REVIEW BY: Vish Iyer


Picture From The Blackout is quite a crude album. This debut release by Edinburgh’s Plastic Animals certainly leaves a lot to be desired, starting with singer Mario Cruzado’s vocals. For a band whose style is defined by atmospheric guitar noises, the vocals grossly lack the fluidity of the music, and sound quite jarring at times, disrupting the ambience that the music is trying to create. A lot of this has got to do with the overall production of this album, which is pretty inadequate – it might be enough to attain a low bar for sonic complexity set by a garage rock band, but it’s not sufficient for the deep musical ambitiousness sought by Plastic Animals.

However, despite the apparent no-so-glorious aspects of this record, Plastic Animals has their heart in the right place, and this is evident on my_heart_sings_the_harmony_web_ad_alt_250 Blackout. Without any refined production tricks to manipulate the music, the songs here sincerely reflect what this band is about, which is noise – beautiful and crushing noise. A great example of this is the 6:40 minutes long “Colophone,” which is simply an instrumental jam that goes on and on in its own little guitar-noise trance, until the vocals shyly kick in a mere two minutes before the end of the song. The band doesn’t worry too much about song structures; all they care about is having fun with building noisy soundscapes.
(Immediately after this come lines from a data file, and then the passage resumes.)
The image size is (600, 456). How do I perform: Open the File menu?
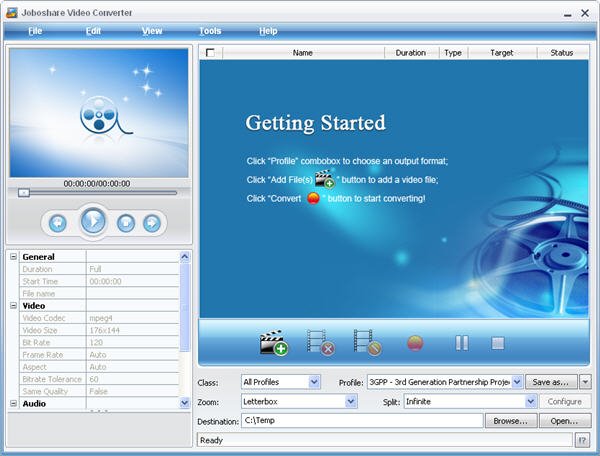click(36, 31)
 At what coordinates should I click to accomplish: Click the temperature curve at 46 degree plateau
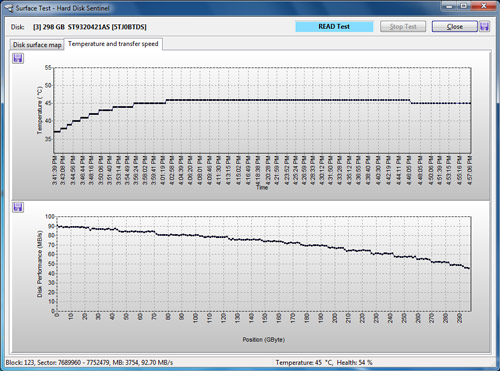pyautogui.click(x=288, y=100)
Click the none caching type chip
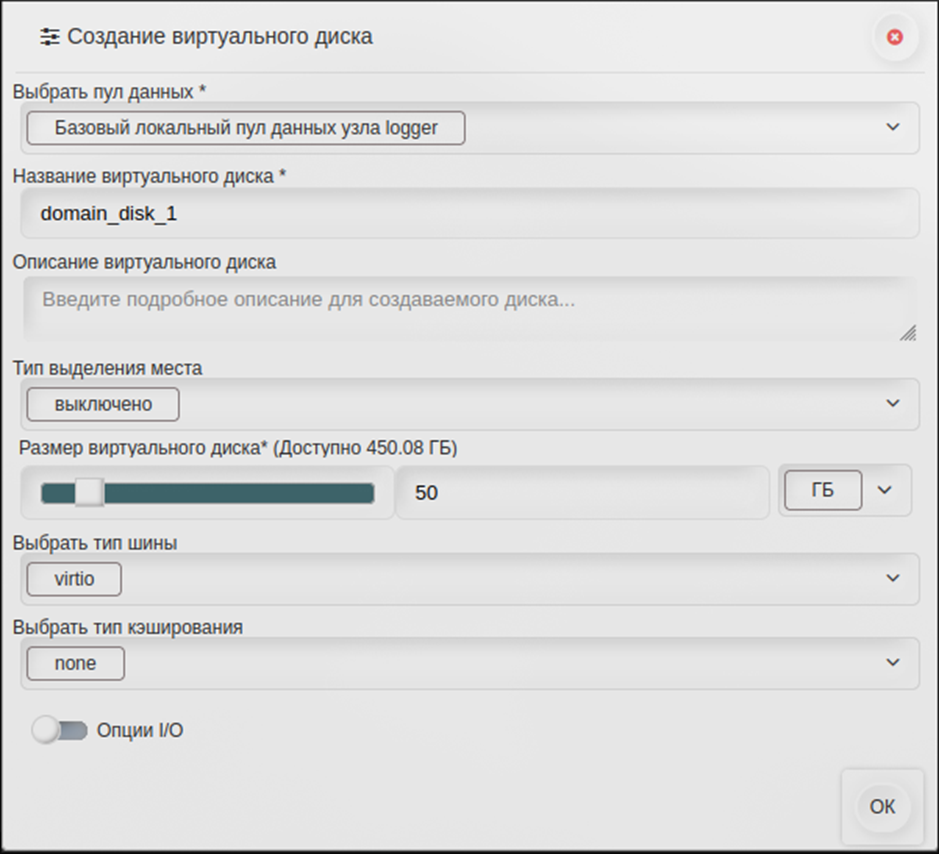The image size is (939, 854). click(75, 664)
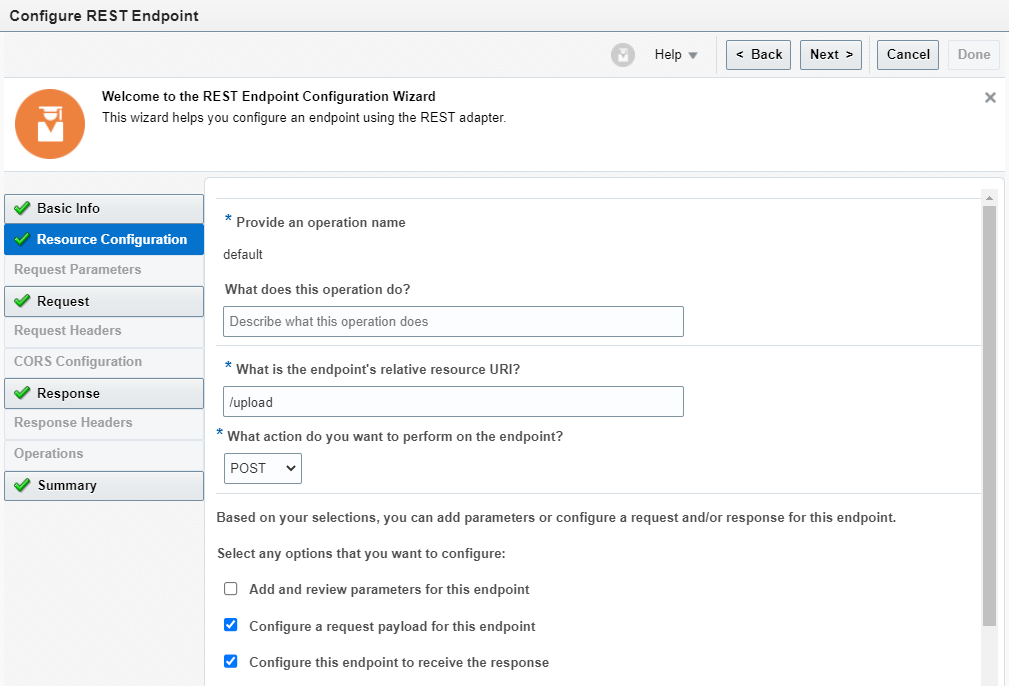
Task: Expand the Help dropdown menu
Action: (x=676, y=55)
Most of the album has a similar feel to “Colophone,” where structure or musical composition doesn’t dictate the course of a song as much as the flow of the guitars (and the cacophony they create) does. This is where Blackout genuinely shines, as Plastic Animals seem to have understood how to make atmospheric music with sludgy guitar effects really well, and they execute this with style. A more refined studio job on this album would have been great, but this doesn’t prevent the band from revealing confidently what they do best.

In some ways, this album sounds like it is by a band that is not quite mature, as the production quality is no different from the two mini-albums (2011’s A Dark Spring and 2012’s Automation) that the band has released prior to this full-length. Compared to the preceding discs, Blackout seems like just another evolutionary step by Plastic Animals as they try to find their true sound, not quite having reached it. They are, however, closer than ever to achieving it, as evidenced by the noisier versions of “Yellowcraig” and “Ghosts” on this album, which are much better and much more interesting in comparison to the mellower versions of these tracks found on Automation.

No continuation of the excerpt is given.